For women, this meant our careers were short(ies). 

So I prepared the troops for some well-aimed sorties.


“You’ll want to be home with the baby!” Rex said.

“Shouldn’t your husband be winning the bread?”

“You’re too long in the tooth,” shaking his head.

“We’ll get someone younger to stand in your stead.”


I knew my once bountiful beautiful breasts

Had flopped, like puppy ears, I attest.

But our value as women should not be assessed,

On perkiness pertaining to flesh on our chest.


You see, this had happened so often before.

I was told by one boss, “Stick your tits out more”. 

Another, I should have knocked to the floor

When he grabbed my buttocks, exclaiming “Corr!”


When I was sacked, by email, it is true

Weeks after popping out baby number two

It was time to finally say, “Screw you”,

And begin what became an almighty blue.


Thanks to my powers of prognostication

I’d researched state and federal legislation,

Which I subsequently placed, with great deliberation

Onto his desk, causing tectonic vibration.


This sound was so big and so deep and so loud,

At that moment, I solemnly vowed

To puff out my chest – in a way that was proud:

My head unbowed; I would not be cowed. 


What followed, you could call a media stunt.

My plight was plastered on news pages, front.

The message was exceedingly blunt.  

Because, let’s face it, this man was a… not-very-nice-person.


Of course, that wasn’t the only reason.

Every movement has its season.

Women shouldn’t be treated like lesions:

New wave feminism is ever-so pleasin’.


The verdict in the court of public opinion

Was unanimous upon exposition:

The workplace should not be man’s dominion.

Still, I wanted a different jurisdiction.


My dream, such as it was, to an extent,

Was to set a legal precedent,

To reduce the next woman’s torment:

Even if it cost every last cent.


But the odds were against me, so it seemed.

My lawyer said, as my enemies schemed,

A vexatious litigant, I could be deemed.

Frankly, I tell you, I could have screamed:




I admit, it was a tough time to get through;

A fug of depression, mastitis, and the flu.

I fought the law, but then withdrew.

The next part I will perform in Haiku.


Outside, falling leaves.

The empty courthouse whispers,

“The law won, sucker”.

I really should give you a happy ending.

(Minds out of the gutter, unless you’re spending.)

This case was, ultimately, worth defending,

For the old order required upending.


No longer do men in carpeted corridors

Grab the breasts of women they later call “whores”.

And being a mother is less likely to cause

Unemployment, under new workplace mores.


Other outcomes are known as karma.

That bloke didn’t survive the drama.

I love the Buddhist concept of dharma:

He was banished to Naraka (or Adelaide. Same thing.)
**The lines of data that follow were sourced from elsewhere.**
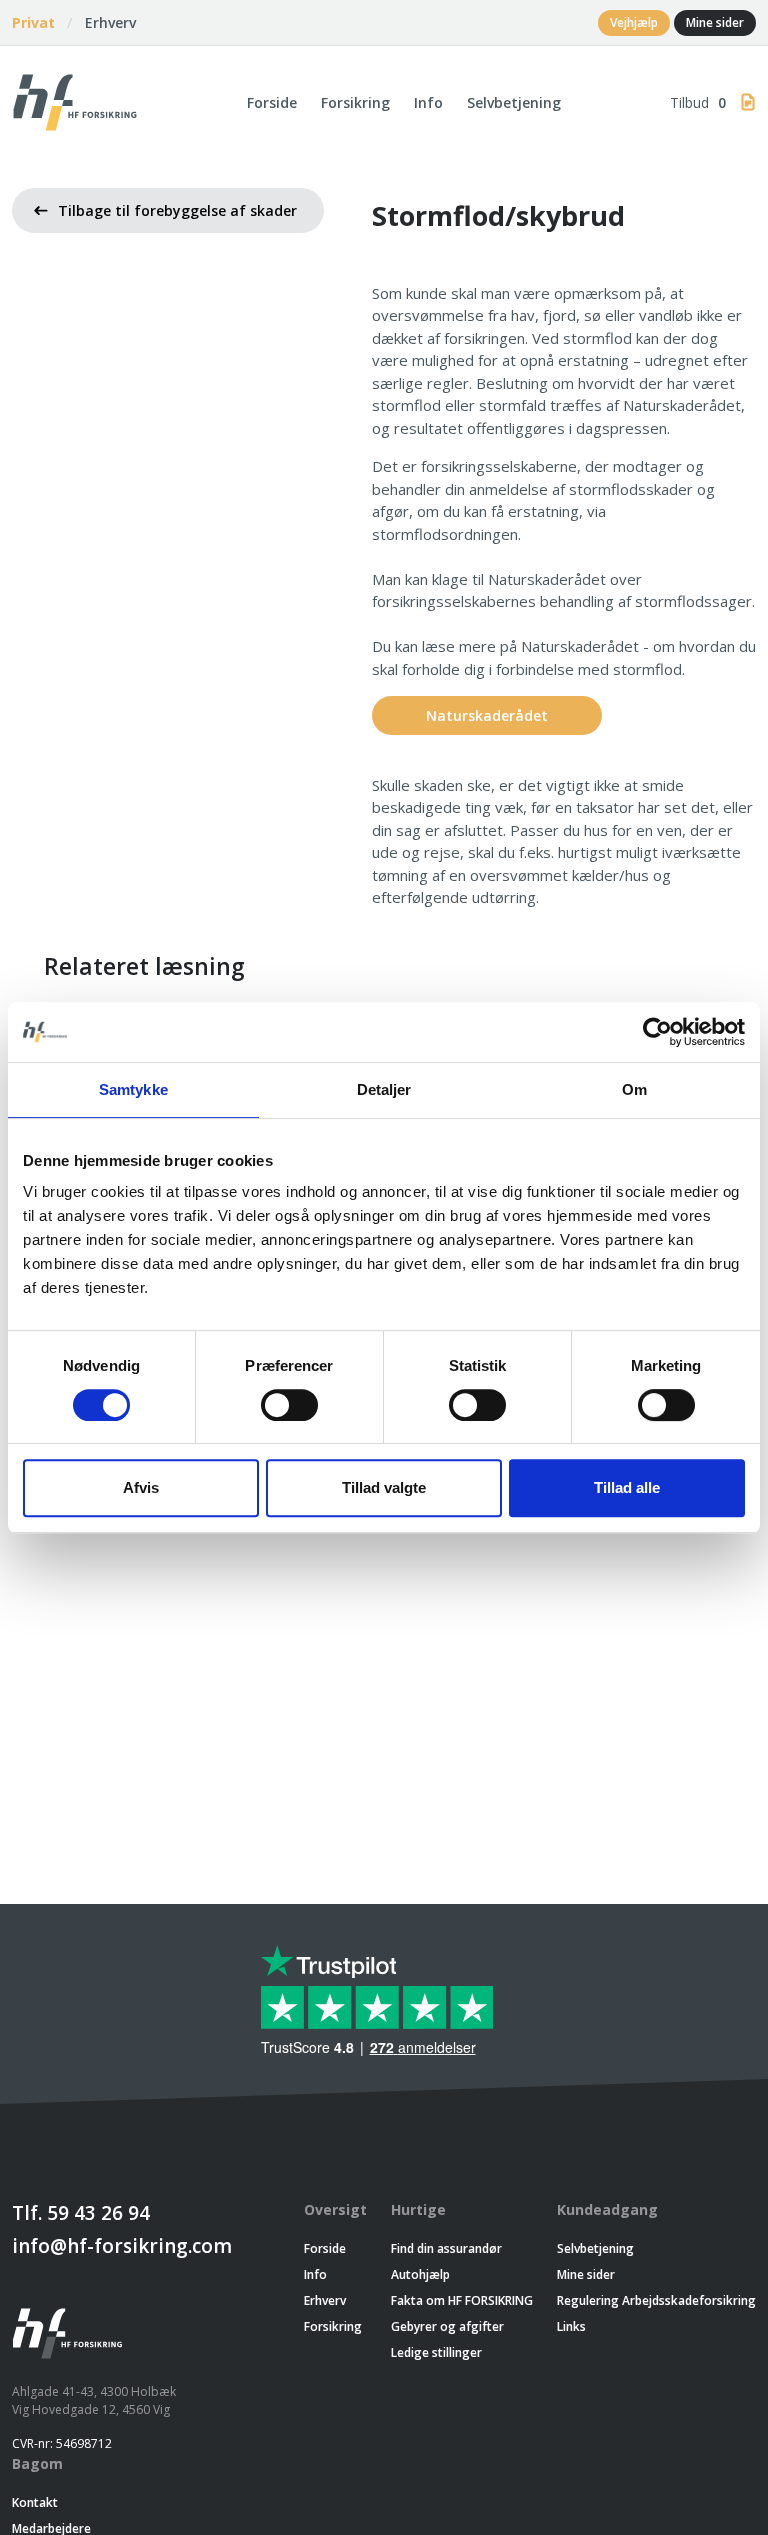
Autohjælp (420, 2274)
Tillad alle (627, 1487)
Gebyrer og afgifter (447, 2326)
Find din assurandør (446, 2248)
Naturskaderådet (487, 715)
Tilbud (698, 102)
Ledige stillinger (436, 2352)
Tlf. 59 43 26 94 (81, 2213)
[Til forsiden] (75, 100)
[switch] (289, 1405)
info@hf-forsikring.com (122, 2246)
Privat (33, 22)
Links (571, 2326)
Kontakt (35, 2502)
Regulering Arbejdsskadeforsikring (656, 2300)
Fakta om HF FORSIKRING (462, 2300)
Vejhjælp (634, 22)
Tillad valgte (384, 1487)
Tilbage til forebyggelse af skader (177, 210)
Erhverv (110, 22)
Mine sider (715, 22)
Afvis (141, 1487)
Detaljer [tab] (384, 1089)
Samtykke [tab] (133, 1089)
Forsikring (355, 102)
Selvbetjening (514, 102)
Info (428, 102)
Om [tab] (634, 1089)
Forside (272, 102)
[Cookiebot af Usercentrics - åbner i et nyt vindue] (657, 1032)
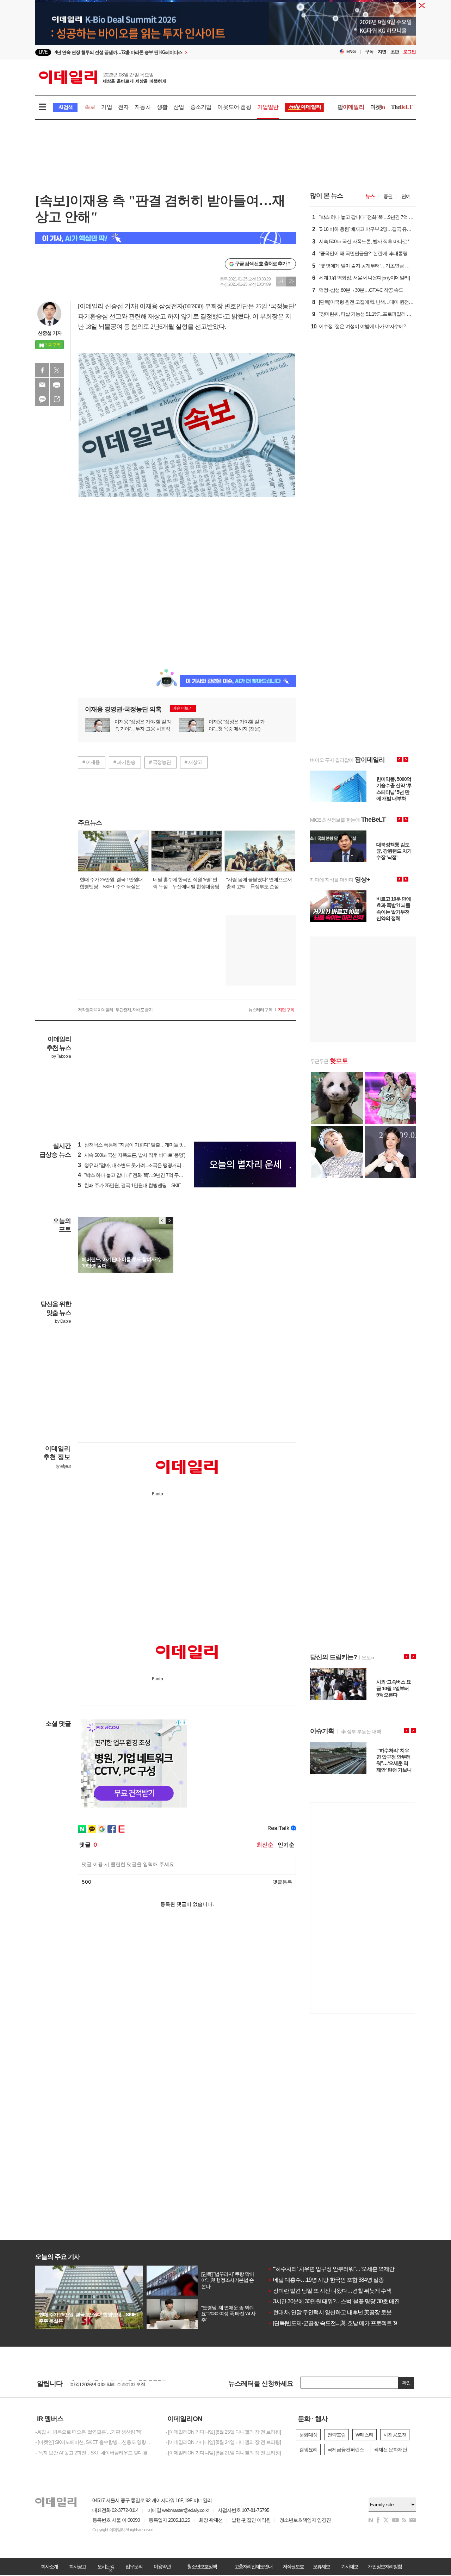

As for women of a certain age,

Our time has come: we’re all the rage.

Mothers, sought after, as some kind of sage: 

Brains bosses now seek to engage.


Thanks for tolerating my terrible rhyme.

(I really didn’t have that much time.)

At 48, I’m finally in my prime!

That career ladder I continue to climb.


I’ve thoroughly enjoyed putting ‘Rex’ down.

He thought he was such a man about town.

Now everyone knows he’s just a clown:

His body, undoubtedly, buried face down.